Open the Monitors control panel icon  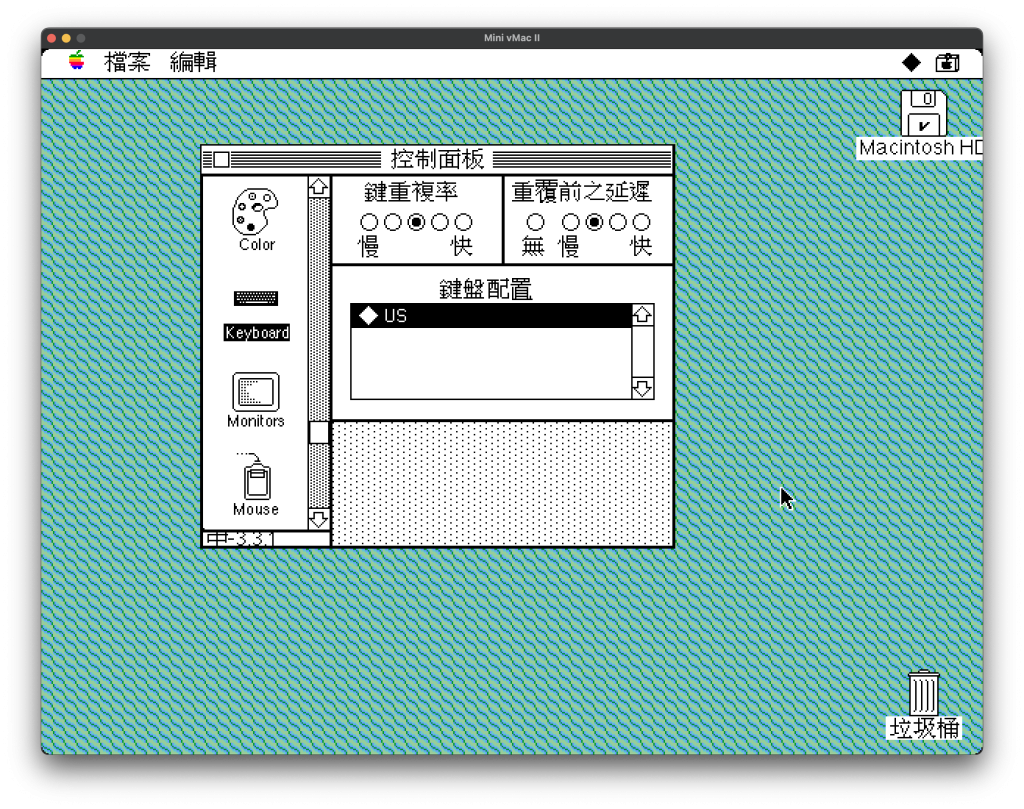coord(256,392)
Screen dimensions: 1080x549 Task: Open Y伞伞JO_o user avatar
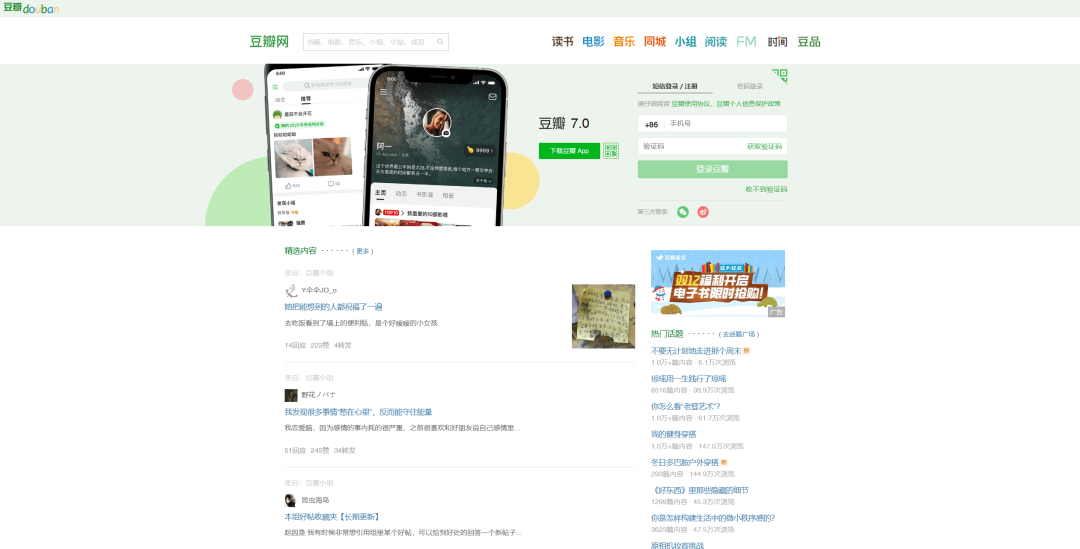291,290
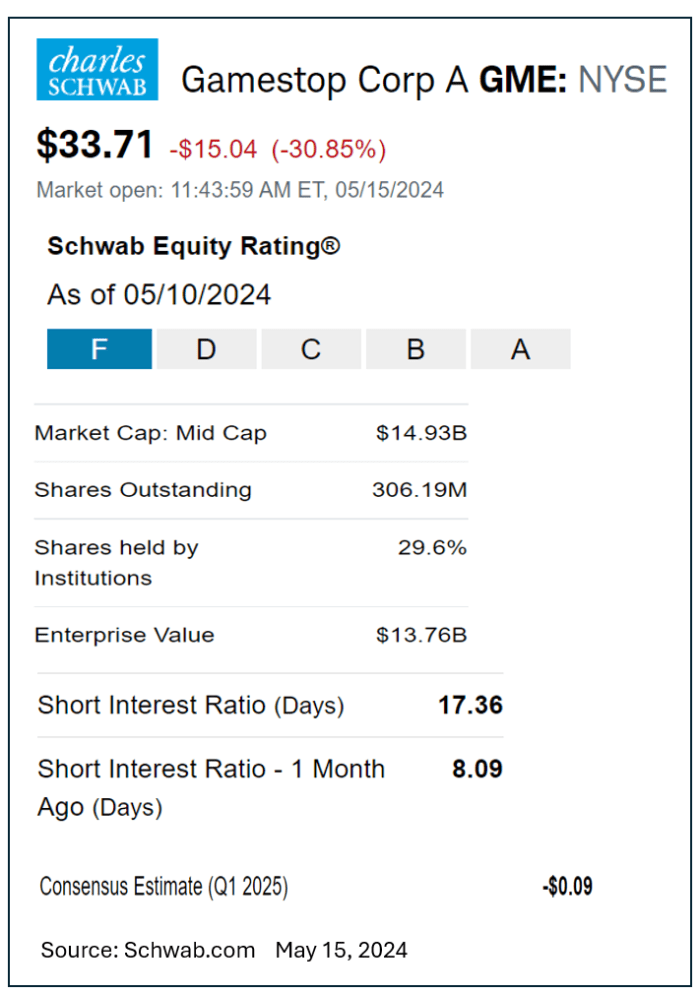Click the Schwab Equity Rating heading
This screenshot has width=700, height=993.
(193, 246)
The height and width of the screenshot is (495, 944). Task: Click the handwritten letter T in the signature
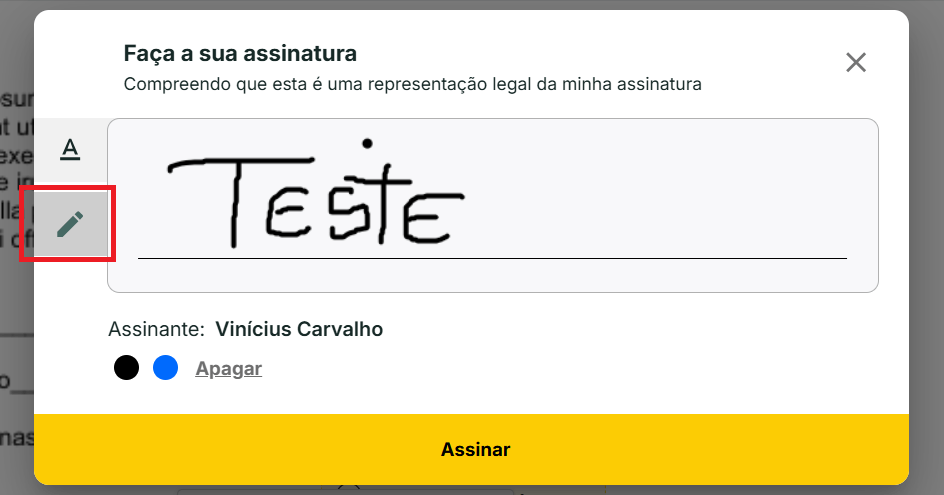(x=231, y=200)
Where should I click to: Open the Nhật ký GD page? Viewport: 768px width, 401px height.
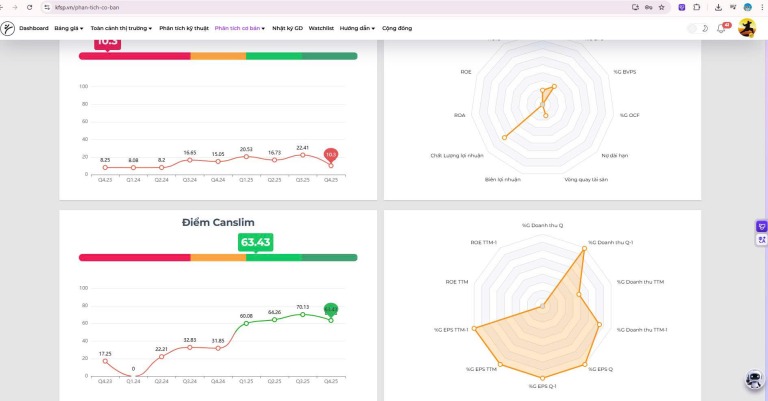286,28
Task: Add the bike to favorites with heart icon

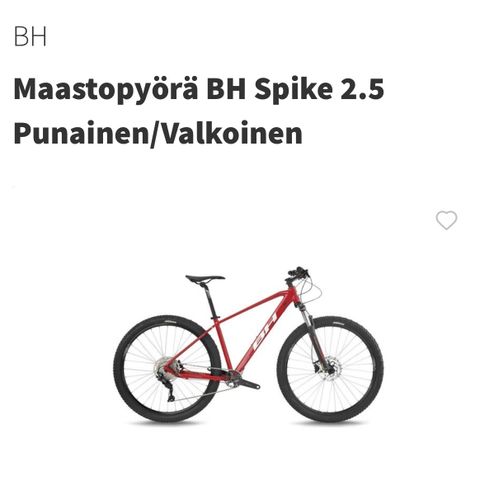Action: coord(446,220)
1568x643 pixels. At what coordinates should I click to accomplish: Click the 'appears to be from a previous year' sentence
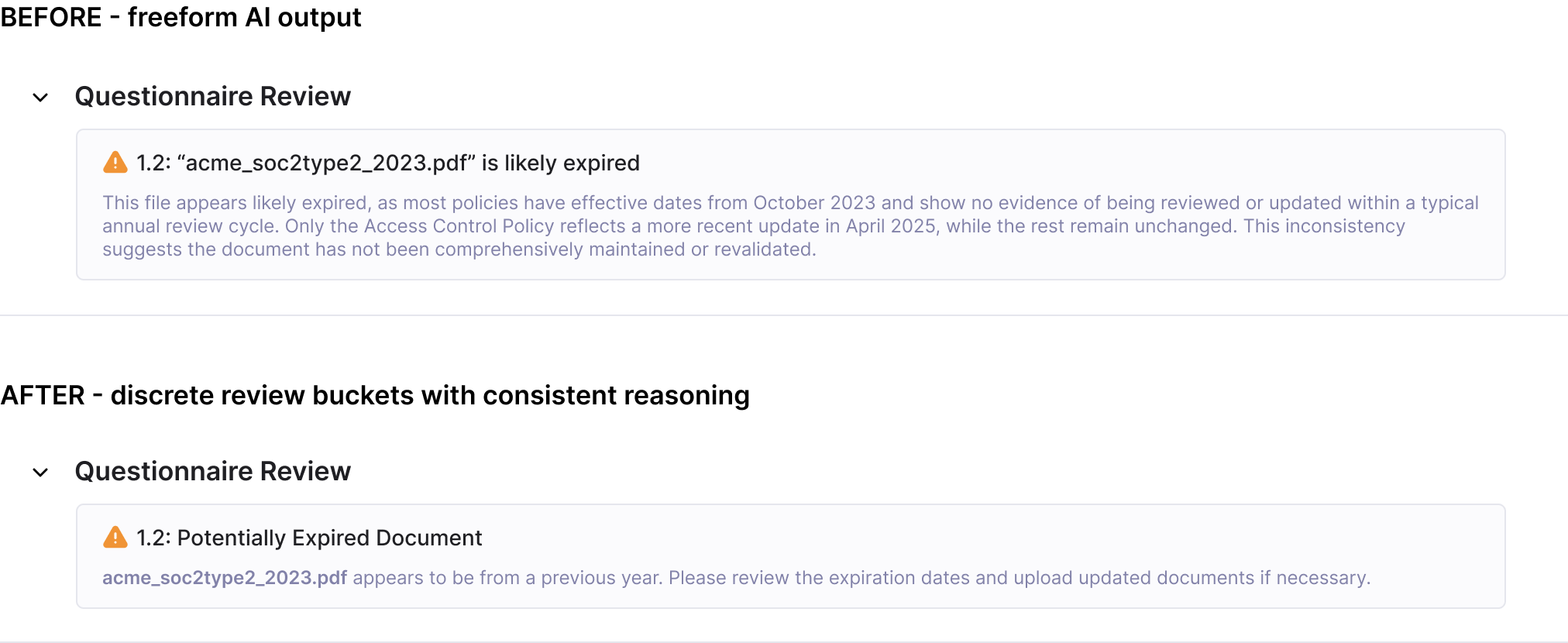[507, 578]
******************************
Prompt
Lines from the one containing "1568x643 pixels. At" through the end of the entries above, both included, are to be written out exactly; no pictures and no other lines.

Expected answer
1568x643 pixels. At what coordinates should I click to accomplish: Click the 'appears to be from a previous year' sentence
[507, 578]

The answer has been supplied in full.